Mit den energiesparenden Leuchten spart die Stadt sowohl CO₂ als auch Geld – und setzt ein Zeichen gegen Lichtverschmutzung.
Menschen forderten Beleuchtung von Sehenswürdigkeit ein
Sehenswürdigkeiten, wie die Festung Marienberg oder das Rathaus, seien schon seit Jahren nicht mehr die ganze Nacht beleuchtet – sondern nur noch bis 22.00 oder 23.00 Uhr. Da habe auch das neue Artenschutz-Gesetz eine Rolle gespielt, so Hammer. In der Zeit der Energiekrise und wegen entsprechender Vorgaben waren solche Gebäude zwischenzeitlich nicht mehr beleuchtet. Doch die Bevölkerung habe das eingefordert. Die beleuchtete Festung würde als Wahrzeichen "dazugehören", berichtet Hammer von Gesprächen mit Menschen aus Würzburg. Aktuell plant die Stadt, die Beleuchtung der Festung ebenfalls auf LED umzustellen.
Auch Privatleute können etwas gegen Lichtverschmutzung tun
Für Sabine Frank vom Sternenpark Rhön ist in Sachen Lichtverschmutzung aber noch Luft nach oben: "Die Menschen sollten sich bei ihrem Haus überlegen, wie viel Licht sie brauchen. In manchen Fällen ist die Straßenlaterne vor dem Haus schon hell genug. Und wenn es Hauslampen gibt, das Licht bitte nach unten ausrichten und kein hellweißes Licht."

——

Arbeitsauftrag 1 » Schreiben Sie aus dem Lesetext über Lichtverschmutzung den Abschnitt ab, der mit den Worten „Mit den energiesparenden“ einsetzt und mit „auf LED umzustellen.“ schließt.
Arbeitsauftrag 2 » Übertragen Sie den folgenden Satz aus dem Lesetext über Lichtverschmutzung ins Englische: „In manchen Fällen ist die Straßenlaterne vor dem Haus schon hell genug.“

Quellenauszug »
——

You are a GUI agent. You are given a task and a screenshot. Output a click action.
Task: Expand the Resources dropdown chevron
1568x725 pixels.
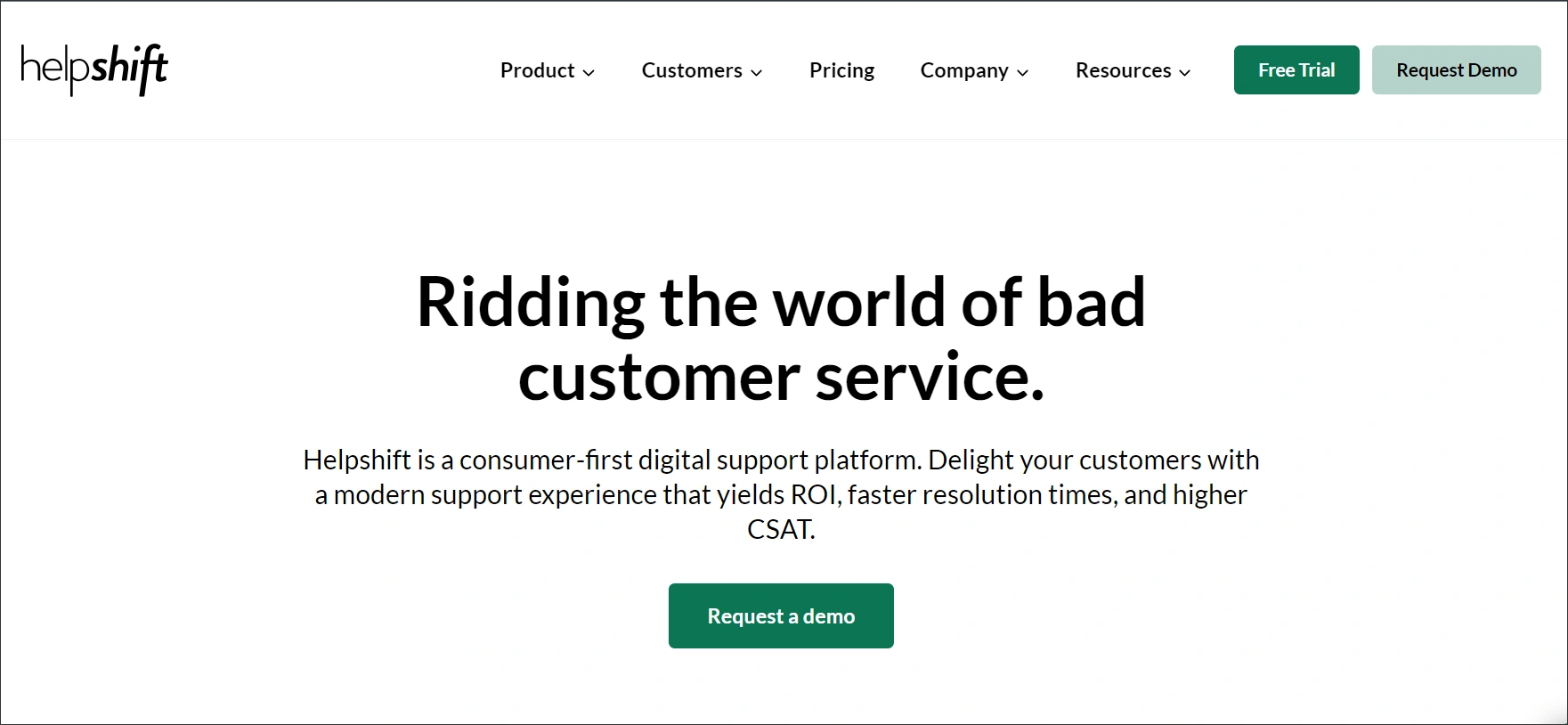pos(1184,72)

——

Vollständige Lösung 1 »
Mit den energiesparenden Leuchten spart die Stadt sowohl CO₂ als auch Geld – und setzt ein Zeichen gegen Lichtverschmutzung.
Menschen forderten Beleuchtung von Sehenswürdigkeit ein
Sehenswürdigkeiten, wie die Festung Marienberg oder das Rathaus, seien schon seit Jahren nicht mehr die ganze Nacht beleuchtet – sondern nur noch bis 22.00 oder 23.00 Uhr. Da habe auch das neue Artenschutz-Gesetz eine Rolle gespielt, so Hammer. In der Zeit der Energiekrise und wegen entsprechender Vorgaben waren solche Gebäude zwischenzeitlich nicht mehr beleuchtet. Doch die Bevölkerung habe das eingefordert. Die beleuchtete Festung würde als Wahrzeichen "dazugehören", berichtet Hammer von Gesprächen mit Menschen aus Würzburg. Aktuell plant die Stadt, die Beleuchtung der Festung ebenfalls auf LED umzustellen.

Vollständige Lösung 2 » In some cases, the streetlight in front of the house is already bright enough.